Le Kurdistan autonome fait l’unité contre lui


14 janvier 2008 | Par Monique Mas

Le gouvernement al-Maliki s’est vu promettre lundi le renfort du Front de la concorde, le principal parti parlementaire sunnite. Ses ministres avaient démissionné en août 2007 pour protester contre le retard du vote de la loi «de réconciliation» concernant les anciens membres du parti Baas, finalement adoptée samedi, et contre la perspective du rattachement de la ville de Kirkouk au Kurdistan autonome.

Dimanche avait déjà vu l’annonce inédite d’une plate-forme politique entérinée par des députés laïcs de la Liste commune irakienne de l’ex-Premier ministre Iyad Allaoui, des sunnites du Front national du dialogue de Salah al-Motlak mais aussi des chiites radicaux de l’imam Moqtada Sadr. Avec pour objectif affiché « l’intérêt national et l’unité de l’Irak », tous s’opposent aux revendications territoriales et pétrolières kurdes.

« Le Front est prêt à retourner au gouvernement », annonçait ce 14 janvier le chef du Front de la Concorde, le sunnite Tarek al-Hachémi, qui est aussi le vice-président de l’Irak présidé par le Kurde Jalal Talabani. Avec cette déclaration, les sunnites pourraient redonner figure pluriconfessionnelle au gouvernement vidé de cette composante après leur démission l’année dernière. Un nouveau cabinet « d’unité nationale » semble se profiler à l’horizon immédiat. La déclaration d’al-Hachémi succède à l’annonce de la plate-forme commune sunnites-chiites-laïcs.

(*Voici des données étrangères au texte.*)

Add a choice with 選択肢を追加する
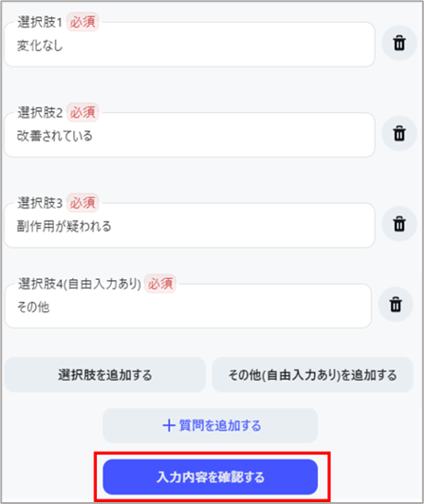This screenshot has height=504, width=424. click(105, 375)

Renfort sunnite pour al-Maliki

Lundi, le puissant chef sunnite Tarek al-Hachémi avait convoqué une conférence de presse commune avec un alter ego chiite d’importance, Abdelaziz Hakim, le chef du Conseil suprême islamique d’Irak qui soutient al-Maliki. Al-Hachémi se plaignant d’une « stagnation politique sans précédent », Hakim a prophétisé « des progrès dans les jours et les mois qui viennent ». Rien ne garantit qu’ils ne s’accompagneront pas d’une crise politique mettant en scène des alliances concurrentes.

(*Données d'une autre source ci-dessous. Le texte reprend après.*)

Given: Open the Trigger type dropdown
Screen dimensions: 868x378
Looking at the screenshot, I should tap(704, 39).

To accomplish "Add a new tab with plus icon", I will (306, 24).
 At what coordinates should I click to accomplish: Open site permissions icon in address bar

Le renfort sunnite d’al-Hachémi est bienvenu pour le pouvoir chiite, fort à Bagdad, de l'aile du parti Dawa emmenée par Nouri el-Maliki et du Conseil suprême islamique d’Irak. Cela ne suffisait pas en effet à asseoir l’empire du Premier ministre, débordé par les ambitions des Kurdes, ses alliés jusqu’ici, avec notamment le président kurde, Jalal Talabani, en position d’équilibriste. Fin 2007, la question kurde menaçait d’ailleurs de refaire violemment surface avec la perspective du référendum sur le rattachement de la ville pétrolière de Kirkouk au Kurdistan autonome. L’Onu a jugé plus sage de repousser la consultation au premier semestre 2008. Mais désormais, en Irak, la levée de boucliers est générale.

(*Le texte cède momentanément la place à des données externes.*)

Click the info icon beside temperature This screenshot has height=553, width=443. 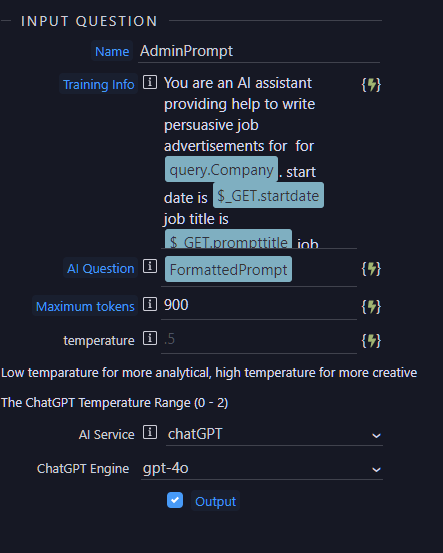(150, 338)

Le président du Kurdistan autonome, Massoud Barzani, revendique la souveraineté sur Kirkouk et multiplie en outre les contrats pétroliers avec des compagnies étrangères contre l’avis du gouvernement central. Il est même en train de négocier la construction d’une raffinerie et l’achèvement d’une autre avec des firmes canadiennes. En agitant le spectre d’un dépeçage de l’Irak, ces manifestations d’indépendance économique expliquent très largement les alliances contre-nature qui sont en train de se nouer.

Kirkouk pour l'exemple

Les signataires de la plate-forme Allaoui-Motlak-Sadr, assurant qu’ils entendent « répartir les richesses de façon équitable et recouvrer la souveraineté et l'indépendance » d’un Irak unitaire. Ils veulent « faire un exemple d’unité nationale en trouvant un accord politique national pour Kirkouk ». Mais ils souhaitent aussi que « les forces de sécurité soient reconstruites sur la base de la compétence, de façon à ce qu'elles fassent appliquer la loi et protègent la patrie, pour aboutir à la fin de l'occupation de la terre irakienne ».

Pour sa part, en annonçant son retour dans la sainte alliance du giron gouvernemental, Tarek al-Hachémi a indiqué qu’il allait rencontrer le Premier ministre Nouri al-Maliki pour évoquer avec lui « certaines exigences et pour écouter ce qui a été réalisé concernant ces demandes ». C’est en tout cas déjà comme un gage aux sunnites concédé par le chiite al-Maliki que les observateurs lisent le vote, samedi, de la loi assouplissant les mesures d’exclusion de la fonction publique des anciens membres du parti Baas de Saddam Hussein.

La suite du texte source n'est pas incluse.